[Dataset entries]
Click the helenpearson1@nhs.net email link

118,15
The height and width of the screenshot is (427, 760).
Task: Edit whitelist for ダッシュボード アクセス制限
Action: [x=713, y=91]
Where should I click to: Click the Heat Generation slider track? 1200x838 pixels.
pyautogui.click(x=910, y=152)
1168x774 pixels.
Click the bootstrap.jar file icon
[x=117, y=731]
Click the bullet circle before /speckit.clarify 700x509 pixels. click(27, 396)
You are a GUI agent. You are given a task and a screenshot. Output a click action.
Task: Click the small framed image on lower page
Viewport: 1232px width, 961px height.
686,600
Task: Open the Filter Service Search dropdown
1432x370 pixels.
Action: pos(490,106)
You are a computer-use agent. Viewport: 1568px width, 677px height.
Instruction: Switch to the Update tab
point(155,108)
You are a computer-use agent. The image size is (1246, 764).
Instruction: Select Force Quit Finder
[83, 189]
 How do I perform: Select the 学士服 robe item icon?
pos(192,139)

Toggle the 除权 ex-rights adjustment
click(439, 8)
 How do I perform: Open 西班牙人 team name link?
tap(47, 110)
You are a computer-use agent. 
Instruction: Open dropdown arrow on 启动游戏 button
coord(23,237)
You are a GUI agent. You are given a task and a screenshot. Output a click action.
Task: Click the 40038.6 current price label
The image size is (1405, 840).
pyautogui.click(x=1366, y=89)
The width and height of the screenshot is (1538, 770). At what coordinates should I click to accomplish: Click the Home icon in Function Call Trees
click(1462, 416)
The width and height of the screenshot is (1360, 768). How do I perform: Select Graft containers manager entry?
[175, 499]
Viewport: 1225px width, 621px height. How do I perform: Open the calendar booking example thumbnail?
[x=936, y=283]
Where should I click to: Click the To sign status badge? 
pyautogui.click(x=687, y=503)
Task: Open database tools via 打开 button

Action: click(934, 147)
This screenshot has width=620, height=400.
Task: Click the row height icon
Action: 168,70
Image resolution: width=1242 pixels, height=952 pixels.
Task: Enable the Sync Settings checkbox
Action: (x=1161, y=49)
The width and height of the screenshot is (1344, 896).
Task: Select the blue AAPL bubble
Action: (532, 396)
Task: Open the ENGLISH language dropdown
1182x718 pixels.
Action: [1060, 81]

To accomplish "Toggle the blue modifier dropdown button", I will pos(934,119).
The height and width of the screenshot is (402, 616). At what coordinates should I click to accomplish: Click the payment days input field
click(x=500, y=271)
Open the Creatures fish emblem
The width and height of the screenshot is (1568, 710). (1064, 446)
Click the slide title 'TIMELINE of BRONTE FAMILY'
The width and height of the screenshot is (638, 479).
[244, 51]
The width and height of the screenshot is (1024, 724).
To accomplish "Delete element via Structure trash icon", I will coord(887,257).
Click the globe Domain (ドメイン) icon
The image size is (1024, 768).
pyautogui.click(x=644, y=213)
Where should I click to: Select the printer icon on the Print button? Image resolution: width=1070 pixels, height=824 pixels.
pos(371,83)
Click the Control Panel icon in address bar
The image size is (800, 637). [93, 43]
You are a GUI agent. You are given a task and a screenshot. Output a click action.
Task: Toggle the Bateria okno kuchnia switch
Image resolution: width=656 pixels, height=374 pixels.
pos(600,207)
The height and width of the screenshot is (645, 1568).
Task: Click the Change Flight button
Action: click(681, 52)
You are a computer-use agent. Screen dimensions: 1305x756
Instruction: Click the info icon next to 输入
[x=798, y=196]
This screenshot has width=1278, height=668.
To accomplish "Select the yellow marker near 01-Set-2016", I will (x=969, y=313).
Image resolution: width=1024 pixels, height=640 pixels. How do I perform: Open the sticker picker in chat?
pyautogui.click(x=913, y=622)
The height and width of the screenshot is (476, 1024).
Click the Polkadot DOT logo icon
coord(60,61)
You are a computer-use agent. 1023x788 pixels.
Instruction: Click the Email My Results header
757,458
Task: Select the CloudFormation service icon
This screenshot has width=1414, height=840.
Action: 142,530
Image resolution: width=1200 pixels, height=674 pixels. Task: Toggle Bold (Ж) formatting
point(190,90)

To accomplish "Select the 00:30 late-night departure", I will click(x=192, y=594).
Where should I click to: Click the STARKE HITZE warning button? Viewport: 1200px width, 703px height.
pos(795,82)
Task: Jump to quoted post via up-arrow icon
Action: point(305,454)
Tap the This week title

• [TASK INSTRUCTIONS]: Down to the last line, give the records again exactly.

• [WRITTEN ANSWER]:
Click the helenpearson1@nhs.net email link

118,15
The height and width of the screenshot is (427, 760).
Task: Edit whitelist for ダッシュボード アクセス制限
Action: [x=713, y=91]
Where should I click to: Click the Heat Generation slider track? 1200x838 pixels.
pyautogui.click(x=910, y=152)
1168x774 pixels.
Click the bootstrap.jar file icon
[x=117, y=731]
Click the bullet circle before /speckit.clarify 700x509 pixels. click(27, 396)
You are a GUI agent. You are given a task and a screenshot. Output a click action.
Task: Click the small framed image on lower page
Viewport: 1232px width, 961px height.
686,600
Task: Open the Filter Service Search dropdown
1432x370 pixels.
Action: pos(490,106)
You are a computer-use agent. Viewport: 1568px width, 677px height.
Instruction: Switch to the Update tab
point(155,108)
You are a computer-use agent. The image size is (1246, 764).
Instruction: Select Force Quit Finder
[83, 189]
 How do I perform: Select the 学士服 robe item icon?
pos(192,139)

Toggle the 除权 ex-rights adjustment
click(439, 8)
 How do I perform: Open 西班牙人 team name link?
tap(47, 110)
You are a computer-use agent. 
Instruction: Open dropdown arrow on 启动游戏 button
coord(23,237)
You are a GUI agent. You are given a task and a screenshot. Output a click action.
Task: Click the 40038.6 current price label
The image size is (1405, 840).
pyautogui.click(x=1366, y=89)
The width and height of the screenshot is (1538, 770). At what coordinates should I click to accomplish: Click the Home icon in Function Call Trees
click(1462, 416)
The width and height of the screenshot is (1360, 768). How do I perform: Select Graft containers manager entry?
[175, 499]
Viewport: 1225px width, 621px height. How do I perform: Open the calendar booking example thumbnail?
[x=936, y=283]
Where should I click to: Click the To sign status badge? 
pyautogui.click(x=687, y=503)
Task: Open database tools via 打开 button

Action: click(934, 147)
This screenshot has width=620, height=400.
Task: Click the row height icon
Action: 168,70
Image resolution: width=1242 pixels, height=952 pixels.
Task: Enable the Sync Settings checkbox
Action: (x=1161, y=49)
The width and height of the screenshot is (1344, 896).
Task: Select the blue AAPL bubble
Action: (532, 396)
Task: Open the ENGLISH language dropdown
1182x718 pixels.
Action: [1060, 81]

To accomplish "Toggle the blue modifier dropdown button", I will pos(934,119).
The height and width of the screenshot is (402, 616). At what coordinates should I click to accomplish: Click the payment days input field
click(x=500, y=271)
Open the Creatures fish emblem
The width and height of the screenshot is (1568, 710). (1064, 446)
Click the slide title 'TIMELINE of BRONTE FAMILY'
The width and height of the screenshot is (638, 479).
[244, 51]
The width and height of the screenshot is (1024, 724).
To accomplish "Delete element via Structure trash icon", I will coord(887,257).
Click the globe Domain (ドメイン) icon
The image size is (1024, 768).
pyautogui.click(x=644, y=213)
Where should I click to: Select the printer icon on the Print button? Image resolution: width=1070 pixels, height=824 pixels.
pos(371,83)
Click the Control Panel icon in address bar
The image size is (800, 637). [93, 43]
You are a GUI agent. You are given a task and a screenshot. Output a click action.
Task: Toggle the Bateria okno kuchnia switch
Image resolution: width=656 pixels, height=374 pixels.
pos(600,207)
The height and width of the screenshot is (645, 1568).
Task: Click the Change Flight button
Action: click(681, 52)
You are a computer-use agent. Screen dimensions: 1305x756
Instruction: Click the info icon next to 输入
[x=798, y=196]
This screenshot has width=1278, height=668.
To accomplish "Select the yellow marker near 01-Set-2016", I will (x=969, y=313).
Image resolution: width=1024 pixels, height=640 pixels. How do I perform: Open the sticker picker in chat?
pyautogui.click(x=913, y=622)
The height and width of the screenshot is (476, 1024).
Click the Polkadot DOT logo icon
coord(60,61)
You are a computer-use agent. 1023x788 pixels.
Instruction: Click the Email My Results header
757,458
Task: Select the CloudFormation service icon
This screenshot has width=1414, height=840.
Action: 142,530
Image resolution: width=1200 pixels, height=674 pixels. Task: Toggle Bold (Ж) formatting
point(190,90)

To accomplish "Select the 00:30 late-night departure", I will click(x=192, y=594).
Where should I click to: Click the STARKE HITZE warning button? Viewport: 1200px width, 703px height.
pos(795,82)
Task: Jump to quoted post via up-arrow icon
Action: point(305,454)
Tap the This week title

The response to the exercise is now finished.